Lesetext ▸
::::::::::
Unsere Arbeitswelt ändert sich in rasendem Tempo und wird zunehmend unvorhersehbarer und unbestimmter. Das Konzept vom Beruf fürs Leben hat ausgedient. Die Anpassungsanforderungen an jede einzelne Person steigen. Wenn Arbeitnehmer:innen die Orientierung nicht mehr im Außen finden, ist es unabdingbar, sich an sich selbst zu orientieren, an den eigenen Anlagen und Talenten, erlernten Fähigkeiten, persönlichen Interessen und Neigungen. „Umso wichtiger wird es für die Lebenszufriedenheit jedes Einzelnen, die eigenen Kompetenzen in ihrem vollen Umfang zu kennen und gezielt zur beruflichen Weiterentwicklung einzusetzen“. Hier greift der Coachingansatz der Kompetenzenbilanz. Die Coachees lernen sich selbst kennen. Sie reflektieren ihr Tun und Handeln, stellen Zusammenhänge her und entdecken Übereinstimmungen. Auf diese Weise erkennen sie die Ressourcen, aus denen sie ihre Energie schöpfen, lernen diese gezielt einzusetzen und lebenslang weiterzuentwickeln. 

Berufliche Entscheidungen können fortan auf der Basis der in der jeweiligen Person individuell angelegten Potenziale (Stärken und Interessen) getroffen werden und müssen nicht mehr nach dem oft üblichen Ausschlussverfahren (das passt nicht, das auch nicht usw.) vorgenommen werden. Coachees werden damit sehr viel sicherer in der Wahl der Jobs. Ihnen gelingt es leichter, den nächsten „Flicken“ zu ergattern und „an die eigene Patchwork-Biographie anzukleben“. 

 

Wirkungen der Kompetenzenbilanz

Die Wirkungen der Kompetenzenbilanz wurden in zahlreichen wissenschaftlichen Studien belegt. Personen, die ein potentialorientiertes Coaching durchlaufen haben, werden in einem viel höherem Maße zu Gestaltern des eigenen Lebens. Sie sind selbstsicherer und ideenreicher in ungewohnten Situationen. Sie sind eher überzeugt, Probleme aus eigener Kraft lösen zu können und sehen Erfolge als die Ergebnisse eigener Anstrengungen. Darüber hinaus scheinen diese Personen auch besser abschalten und mit Stress umgehen zu können. (vgl. im Buch S. 47ff)
::::::::::
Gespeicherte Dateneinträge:
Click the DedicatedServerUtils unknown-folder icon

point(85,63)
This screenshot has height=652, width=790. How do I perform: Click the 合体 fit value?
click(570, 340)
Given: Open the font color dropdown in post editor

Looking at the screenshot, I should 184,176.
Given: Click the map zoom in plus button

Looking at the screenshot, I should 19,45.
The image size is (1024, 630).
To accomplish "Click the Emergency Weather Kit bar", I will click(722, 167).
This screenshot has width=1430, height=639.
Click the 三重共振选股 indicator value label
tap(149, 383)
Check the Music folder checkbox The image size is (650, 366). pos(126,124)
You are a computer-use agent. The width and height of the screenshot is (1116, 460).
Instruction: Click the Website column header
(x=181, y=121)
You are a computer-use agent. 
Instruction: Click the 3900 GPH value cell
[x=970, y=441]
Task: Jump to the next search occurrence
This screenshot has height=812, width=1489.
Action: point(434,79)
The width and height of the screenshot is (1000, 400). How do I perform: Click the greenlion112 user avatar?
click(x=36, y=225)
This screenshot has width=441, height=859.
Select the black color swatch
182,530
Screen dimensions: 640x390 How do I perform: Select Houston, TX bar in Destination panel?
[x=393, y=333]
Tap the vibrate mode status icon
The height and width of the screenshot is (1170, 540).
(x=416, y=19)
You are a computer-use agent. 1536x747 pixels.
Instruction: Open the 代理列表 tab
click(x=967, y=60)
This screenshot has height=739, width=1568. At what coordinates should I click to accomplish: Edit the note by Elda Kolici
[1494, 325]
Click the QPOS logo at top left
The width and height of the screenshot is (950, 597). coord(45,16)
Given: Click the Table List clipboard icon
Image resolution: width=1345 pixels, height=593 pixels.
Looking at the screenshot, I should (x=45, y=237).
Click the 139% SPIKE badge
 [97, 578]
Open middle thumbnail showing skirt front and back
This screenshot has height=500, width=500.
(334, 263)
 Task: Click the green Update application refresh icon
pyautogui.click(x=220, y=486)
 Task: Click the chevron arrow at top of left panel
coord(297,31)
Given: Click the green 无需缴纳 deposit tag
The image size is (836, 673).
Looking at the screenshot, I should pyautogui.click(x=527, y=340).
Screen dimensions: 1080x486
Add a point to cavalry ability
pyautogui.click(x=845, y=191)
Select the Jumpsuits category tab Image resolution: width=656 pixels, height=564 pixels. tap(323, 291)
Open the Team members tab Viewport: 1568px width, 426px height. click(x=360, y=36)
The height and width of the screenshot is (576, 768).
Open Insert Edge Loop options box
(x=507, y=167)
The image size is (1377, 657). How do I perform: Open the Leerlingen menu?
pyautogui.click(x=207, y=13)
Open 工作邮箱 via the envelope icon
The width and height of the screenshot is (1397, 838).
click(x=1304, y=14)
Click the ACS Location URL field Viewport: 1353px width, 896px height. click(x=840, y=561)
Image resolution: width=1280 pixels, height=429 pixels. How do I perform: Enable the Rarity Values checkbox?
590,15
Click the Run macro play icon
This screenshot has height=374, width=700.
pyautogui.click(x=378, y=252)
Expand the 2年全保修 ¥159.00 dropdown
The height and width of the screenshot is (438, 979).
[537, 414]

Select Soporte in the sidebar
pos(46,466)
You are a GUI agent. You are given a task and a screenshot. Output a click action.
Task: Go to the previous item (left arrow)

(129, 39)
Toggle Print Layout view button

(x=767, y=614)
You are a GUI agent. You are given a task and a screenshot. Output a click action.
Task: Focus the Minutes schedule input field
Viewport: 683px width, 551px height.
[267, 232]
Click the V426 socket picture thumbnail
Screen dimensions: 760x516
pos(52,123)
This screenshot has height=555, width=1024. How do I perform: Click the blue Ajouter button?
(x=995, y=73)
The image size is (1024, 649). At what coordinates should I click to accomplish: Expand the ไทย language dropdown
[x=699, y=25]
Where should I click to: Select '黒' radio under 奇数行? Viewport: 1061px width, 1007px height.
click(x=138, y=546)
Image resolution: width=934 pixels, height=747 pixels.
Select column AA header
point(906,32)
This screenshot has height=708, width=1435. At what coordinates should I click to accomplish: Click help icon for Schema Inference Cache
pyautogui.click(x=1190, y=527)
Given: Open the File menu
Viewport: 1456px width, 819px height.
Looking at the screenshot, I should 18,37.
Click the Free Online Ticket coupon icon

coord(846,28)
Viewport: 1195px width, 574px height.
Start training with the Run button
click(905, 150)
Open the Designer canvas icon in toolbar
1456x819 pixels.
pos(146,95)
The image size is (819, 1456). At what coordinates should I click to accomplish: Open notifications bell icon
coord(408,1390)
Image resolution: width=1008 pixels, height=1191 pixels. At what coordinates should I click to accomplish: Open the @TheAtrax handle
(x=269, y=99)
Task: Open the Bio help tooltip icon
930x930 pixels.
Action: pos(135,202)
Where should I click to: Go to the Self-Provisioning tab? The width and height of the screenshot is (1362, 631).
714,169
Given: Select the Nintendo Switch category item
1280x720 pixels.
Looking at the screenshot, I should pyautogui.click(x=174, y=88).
::::::::::
Zu bearbeitende Aufgaben ▸
(a) Gib den Text über die Kompetenzenbilanz von „Die Wirkungen der“ bis „Buch S. 47ff)“ wortgetreu wieder.
(b) Setze den Text über die Kompetenzenbilanz im Anschluss an seinen letzten Satz fort.

Ergebnisse ▸
(a)
Die Wirkungen der Kompetenzenbilanz wurden in zahlreichen wissenschaftlichen Studien belegt. Personen, die ein potentialorientiertes Coaching durchlaufen haben, werden in einem viel höherem Maße zu Gestaltern des eigenen Lebens. Sie sind selbstsicherer und ideenreicher in ungewohnten Situationen. Sie sind eher überzeugt, Probleme aus eigener Kraft lösen zu können und sehen Erfolge als die Ergebnisse eigener Anstrengungen. Darüber hinaus scheinen diese Personen auch besser abschalten und mit Stress umgehen zu können. (vgl. im Buch S. 47ff)

(b)
Ich bin ruhiger geworden durch die Kompetenzenbilanz, ich habe mich selbst kennen gelernt und weiß jetzt, was ich kann. Ich stress mich nicht mehr so.“ (Zitat S.50)

Coaching mit der Kompetenzenbilanz ist ein gut strukturierter Lernprozess

„Hilf mir es selbst zu tun!“ lautet einer der berühmten Sätze von Maria Montessori. So arbeitet auch der/die Coach mit der Kompetenzenbilanz.  Die Coachees werden in einem kurzen und wohlstrukturierten Lernprozess ermächtigt, sich selbst und die weiteren persönlichen Lern- und Entwicklungsprozesse eigenständig zu steuern. Es gelingt den berühmten „roten Faden“ für das eigene (berufliche) Leben und Lernen zu finden und immer wieder neu aufzunehmen.

Das Coaching folgt dabei einer wissenschaftlich begründeten Dramaturgie, die den im Buchtitel anklingenden Prozessfragen nachgeht.

 

    1. Wer bin ich?
      In der Biographiearbeit wird herausgearbeitet, wie eine Person zu der Person geworden ist, die sie jetzt ist. Es wird nach den Quellen gesucht, „aus denen die Person ihr Selbstwertgefühl bezieht“ (S.56).
    2. Was kann ich?
      Es wird eine Bestandsaufnahme erstellt, was der/die Coachee bereits alles getan und bewirkt hat. Es werden Übereinstimmungen und Parallelen in verschiedenen (beruflichen) Situationen erforscht, Zusammenhänge hergestellt und individuelle Handlungsfolgen analysiert.
    3. Was will ich?
      Im letzten Schritt geht es um konkretes Tun, darum ins Machen, ins Handeln zu kommen. Dieser Schritt wird vorbereitet. Tun muss ihn der/die Coachee anschließend selbst. 

Die Kompetenzenbilanz stellt damit einen Rahmen für selbstorganisiertes (lebenslanges) Lernen zur Verfügung.

 

Konsequenzen für die Berufsorientierung in der Schule

Will man Schüler und Schülerinnen gut auf die Arbeitswelt vorbereiten, müssen ihnen viel mehr Möglichkeiten geboten werden, sich selbst kennen zu lernen und auszuprobieren. Das passiert (noch) viel zu wenig in Praktika, Service Learning Konstrukten, Projektarbeiten sowie Unterrichtskonzepten und Curricula wie z.B. Social Entrepreneurship Education und der damit oft verbundenen Gründung von Schülerfirmen. Für derartige Lernformen ist viel zu wenig Platz in den Lehrplänen. Die Lernchancen wären dagegen ungeheuer groß. Im konkreten Tun miteinander machen die jungen Personen Erfahrungen mit sich selbst und den anderen. Die wichtigen und von vielen Stellen eingeforderten Zukunftskills könnten so gleichsam „spielerisch“ erworben werden.